# Start of Raw data

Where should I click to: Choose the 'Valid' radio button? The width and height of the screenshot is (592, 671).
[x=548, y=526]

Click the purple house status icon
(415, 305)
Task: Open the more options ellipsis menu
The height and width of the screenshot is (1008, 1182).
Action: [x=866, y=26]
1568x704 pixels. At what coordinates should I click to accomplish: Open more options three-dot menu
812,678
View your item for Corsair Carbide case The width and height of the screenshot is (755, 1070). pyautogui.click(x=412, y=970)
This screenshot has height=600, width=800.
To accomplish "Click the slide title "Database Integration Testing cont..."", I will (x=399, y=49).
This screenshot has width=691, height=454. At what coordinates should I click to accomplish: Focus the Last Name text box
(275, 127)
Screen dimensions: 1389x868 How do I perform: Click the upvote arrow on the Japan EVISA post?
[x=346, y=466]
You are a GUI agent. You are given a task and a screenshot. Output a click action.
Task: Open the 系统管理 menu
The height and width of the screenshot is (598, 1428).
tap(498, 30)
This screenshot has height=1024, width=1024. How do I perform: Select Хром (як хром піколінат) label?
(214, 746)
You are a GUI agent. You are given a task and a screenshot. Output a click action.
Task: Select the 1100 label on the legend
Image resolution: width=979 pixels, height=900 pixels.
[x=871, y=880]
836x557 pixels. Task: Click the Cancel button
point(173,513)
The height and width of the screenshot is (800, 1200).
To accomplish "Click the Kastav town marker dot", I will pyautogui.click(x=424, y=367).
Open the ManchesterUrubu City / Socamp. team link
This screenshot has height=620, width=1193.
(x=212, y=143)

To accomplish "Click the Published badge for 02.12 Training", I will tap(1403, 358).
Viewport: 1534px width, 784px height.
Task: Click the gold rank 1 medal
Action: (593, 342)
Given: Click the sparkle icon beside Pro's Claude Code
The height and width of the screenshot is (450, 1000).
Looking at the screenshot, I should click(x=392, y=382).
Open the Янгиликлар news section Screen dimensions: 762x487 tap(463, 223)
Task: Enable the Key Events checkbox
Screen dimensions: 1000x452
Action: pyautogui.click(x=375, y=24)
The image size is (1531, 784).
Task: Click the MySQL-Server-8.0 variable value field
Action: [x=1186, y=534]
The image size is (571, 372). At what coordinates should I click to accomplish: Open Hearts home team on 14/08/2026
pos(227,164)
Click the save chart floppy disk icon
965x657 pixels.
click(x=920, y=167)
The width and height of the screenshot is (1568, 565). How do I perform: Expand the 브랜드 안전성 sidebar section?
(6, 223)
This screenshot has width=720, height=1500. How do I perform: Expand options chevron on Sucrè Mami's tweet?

# End of Raw data

▶ Work to be completed
Count the lines above that contain the string "more", matching case exactly. Give only the number.

▶ Finished task
2